What I don't need: An echo chamber for political rants, a lolcat-of-the-day meme factory, celebrity news, faux product reviews, pundits telling me what to think about world/national/local events, paranoid conspiracies, shallow 280-character fluff that doesn't convey any actual information, or a nonstop firehose of every random thought that flits through the collective hive mind of the world (I'm talkin' to YOU, Twitter) etc. etc. etc.

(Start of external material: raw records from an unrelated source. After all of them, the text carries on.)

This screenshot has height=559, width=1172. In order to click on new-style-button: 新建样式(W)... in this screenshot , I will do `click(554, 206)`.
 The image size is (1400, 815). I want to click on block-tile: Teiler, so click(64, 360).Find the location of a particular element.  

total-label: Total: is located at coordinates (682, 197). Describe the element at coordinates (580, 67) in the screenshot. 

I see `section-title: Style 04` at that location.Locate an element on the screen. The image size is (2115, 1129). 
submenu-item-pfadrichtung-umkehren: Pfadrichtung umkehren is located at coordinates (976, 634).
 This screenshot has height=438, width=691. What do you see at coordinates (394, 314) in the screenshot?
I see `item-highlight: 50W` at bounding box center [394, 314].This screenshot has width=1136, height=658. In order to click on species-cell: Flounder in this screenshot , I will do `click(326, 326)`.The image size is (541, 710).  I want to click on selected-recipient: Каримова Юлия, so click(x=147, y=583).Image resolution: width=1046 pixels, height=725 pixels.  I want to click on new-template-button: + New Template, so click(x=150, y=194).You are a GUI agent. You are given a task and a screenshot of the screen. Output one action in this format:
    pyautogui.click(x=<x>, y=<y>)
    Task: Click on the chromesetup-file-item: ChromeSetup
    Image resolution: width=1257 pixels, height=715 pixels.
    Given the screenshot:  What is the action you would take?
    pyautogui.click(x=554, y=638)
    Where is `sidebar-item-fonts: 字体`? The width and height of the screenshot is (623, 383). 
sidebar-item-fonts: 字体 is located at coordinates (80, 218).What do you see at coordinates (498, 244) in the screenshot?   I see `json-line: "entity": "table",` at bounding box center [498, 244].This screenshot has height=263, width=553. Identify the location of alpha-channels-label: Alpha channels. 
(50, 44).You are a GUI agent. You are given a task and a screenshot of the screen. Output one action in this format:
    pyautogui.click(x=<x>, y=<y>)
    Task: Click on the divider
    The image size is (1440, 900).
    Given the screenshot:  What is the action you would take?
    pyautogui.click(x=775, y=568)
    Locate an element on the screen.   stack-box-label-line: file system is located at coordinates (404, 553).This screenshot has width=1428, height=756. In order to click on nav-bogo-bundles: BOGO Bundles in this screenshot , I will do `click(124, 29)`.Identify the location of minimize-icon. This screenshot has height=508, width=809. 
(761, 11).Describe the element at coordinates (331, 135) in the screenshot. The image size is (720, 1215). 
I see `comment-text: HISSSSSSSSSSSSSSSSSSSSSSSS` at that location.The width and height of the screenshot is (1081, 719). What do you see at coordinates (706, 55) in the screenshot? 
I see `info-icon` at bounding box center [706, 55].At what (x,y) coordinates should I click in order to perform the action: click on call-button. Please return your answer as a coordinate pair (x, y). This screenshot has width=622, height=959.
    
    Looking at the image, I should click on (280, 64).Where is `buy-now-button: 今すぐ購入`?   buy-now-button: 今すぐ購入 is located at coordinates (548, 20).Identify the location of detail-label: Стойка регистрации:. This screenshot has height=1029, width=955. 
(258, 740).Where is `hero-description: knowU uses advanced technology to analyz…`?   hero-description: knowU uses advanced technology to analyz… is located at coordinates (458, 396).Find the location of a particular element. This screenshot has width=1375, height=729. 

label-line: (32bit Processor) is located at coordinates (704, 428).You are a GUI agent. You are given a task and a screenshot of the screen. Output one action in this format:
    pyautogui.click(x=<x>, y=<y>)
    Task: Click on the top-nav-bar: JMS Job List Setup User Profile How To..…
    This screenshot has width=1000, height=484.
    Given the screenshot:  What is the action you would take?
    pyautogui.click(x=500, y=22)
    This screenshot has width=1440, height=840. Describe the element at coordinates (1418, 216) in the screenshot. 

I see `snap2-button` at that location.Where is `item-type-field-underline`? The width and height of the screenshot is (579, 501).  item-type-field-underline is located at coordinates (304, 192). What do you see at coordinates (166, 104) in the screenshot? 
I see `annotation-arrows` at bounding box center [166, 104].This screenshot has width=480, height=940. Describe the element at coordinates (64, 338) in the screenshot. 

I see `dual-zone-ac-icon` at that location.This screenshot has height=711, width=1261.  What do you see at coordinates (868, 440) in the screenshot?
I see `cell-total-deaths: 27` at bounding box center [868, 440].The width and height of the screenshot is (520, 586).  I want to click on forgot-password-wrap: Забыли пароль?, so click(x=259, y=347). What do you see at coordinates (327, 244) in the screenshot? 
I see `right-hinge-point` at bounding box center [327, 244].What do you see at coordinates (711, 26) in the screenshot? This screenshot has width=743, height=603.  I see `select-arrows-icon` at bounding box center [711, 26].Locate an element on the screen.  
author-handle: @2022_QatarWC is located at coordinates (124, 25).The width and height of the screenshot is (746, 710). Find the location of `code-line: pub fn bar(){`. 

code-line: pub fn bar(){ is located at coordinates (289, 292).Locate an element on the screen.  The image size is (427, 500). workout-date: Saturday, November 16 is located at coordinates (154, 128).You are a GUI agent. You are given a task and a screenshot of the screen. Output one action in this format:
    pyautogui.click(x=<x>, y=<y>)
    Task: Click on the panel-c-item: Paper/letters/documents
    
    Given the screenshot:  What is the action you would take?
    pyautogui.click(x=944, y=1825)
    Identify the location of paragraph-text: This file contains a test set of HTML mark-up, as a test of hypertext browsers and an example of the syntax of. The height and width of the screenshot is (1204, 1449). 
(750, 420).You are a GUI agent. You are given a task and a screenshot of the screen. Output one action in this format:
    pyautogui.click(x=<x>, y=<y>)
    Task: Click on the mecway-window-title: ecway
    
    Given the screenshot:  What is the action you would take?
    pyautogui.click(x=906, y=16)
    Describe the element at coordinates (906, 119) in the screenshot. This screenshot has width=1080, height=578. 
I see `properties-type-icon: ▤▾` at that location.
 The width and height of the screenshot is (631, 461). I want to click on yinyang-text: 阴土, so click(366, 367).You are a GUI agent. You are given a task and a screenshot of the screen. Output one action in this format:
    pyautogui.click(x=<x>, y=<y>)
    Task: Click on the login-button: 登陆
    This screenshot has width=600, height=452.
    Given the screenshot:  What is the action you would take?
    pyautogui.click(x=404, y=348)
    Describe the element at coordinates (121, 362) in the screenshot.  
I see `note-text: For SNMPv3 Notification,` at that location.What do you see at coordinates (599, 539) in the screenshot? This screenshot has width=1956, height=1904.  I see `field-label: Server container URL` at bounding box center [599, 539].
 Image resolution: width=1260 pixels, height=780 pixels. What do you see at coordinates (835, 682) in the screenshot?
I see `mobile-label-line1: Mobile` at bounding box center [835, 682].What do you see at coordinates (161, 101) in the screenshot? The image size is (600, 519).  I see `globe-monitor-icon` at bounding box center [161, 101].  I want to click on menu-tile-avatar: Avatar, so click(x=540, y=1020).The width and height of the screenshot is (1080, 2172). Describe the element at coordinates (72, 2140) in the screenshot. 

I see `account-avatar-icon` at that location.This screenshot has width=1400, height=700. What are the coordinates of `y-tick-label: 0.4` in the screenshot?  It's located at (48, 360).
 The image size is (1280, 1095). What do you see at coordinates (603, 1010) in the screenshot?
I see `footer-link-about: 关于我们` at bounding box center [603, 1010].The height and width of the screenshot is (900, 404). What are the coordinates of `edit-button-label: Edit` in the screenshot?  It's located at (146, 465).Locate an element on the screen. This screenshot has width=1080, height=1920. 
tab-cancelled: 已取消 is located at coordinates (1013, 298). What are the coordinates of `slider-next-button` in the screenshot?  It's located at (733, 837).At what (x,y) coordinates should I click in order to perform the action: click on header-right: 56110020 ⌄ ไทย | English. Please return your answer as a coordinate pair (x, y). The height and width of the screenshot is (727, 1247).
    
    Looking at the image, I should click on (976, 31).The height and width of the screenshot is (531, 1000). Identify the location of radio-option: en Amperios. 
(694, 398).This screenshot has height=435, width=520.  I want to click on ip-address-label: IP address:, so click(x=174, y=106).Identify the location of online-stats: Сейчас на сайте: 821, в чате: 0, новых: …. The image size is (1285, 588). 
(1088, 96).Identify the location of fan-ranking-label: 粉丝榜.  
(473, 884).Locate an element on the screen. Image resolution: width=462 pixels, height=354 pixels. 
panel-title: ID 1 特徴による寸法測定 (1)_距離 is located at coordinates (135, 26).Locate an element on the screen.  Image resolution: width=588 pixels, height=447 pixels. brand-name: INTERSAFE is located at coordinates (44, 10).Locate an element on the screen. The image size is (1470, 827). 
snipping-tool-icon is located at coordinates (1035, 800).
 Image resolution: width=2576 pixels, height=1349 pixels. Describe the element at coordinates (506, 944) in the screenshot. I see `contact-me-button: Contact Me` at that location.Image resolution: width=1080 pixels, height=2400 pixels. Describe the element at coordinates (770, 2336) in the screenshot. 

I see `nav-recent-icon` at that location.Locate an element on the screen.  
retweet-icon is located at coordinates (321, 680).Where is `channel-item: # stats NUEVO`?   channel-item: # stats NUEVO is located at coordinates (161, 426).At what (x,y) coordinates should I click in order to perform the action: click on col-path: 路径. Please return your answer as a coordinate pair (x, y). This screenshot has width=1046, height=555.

Yeah, I remember the early days of IRC and even the pre-IRC days of dialup chat services like Diversi-Dial. That's how I met the nerd girl who has been my wife for 35+ years! The shine wore off decades ago, but there are advantages and disadvantages comparing old vs. new: Of course IRC wasn't commercialized at all, but it was also a barren wasteland populated only by other early-adopter geeks. Nowadays of course online dating is the number one way for people to meet, but in 1988... not so much. So it's nice that even my most techno-illiterate friends and relatives at least know how to get on Facebook and post pictures of their grandchildren. Back then, I gave up trying to teach my mother how to send email. Now I spend my days explaining to folks why "Reply YES for a free gift!" is a bad idea.
Where am I going with this? Hell, I don't know. I stopped listening several paragraphs ago. Get off my lawn.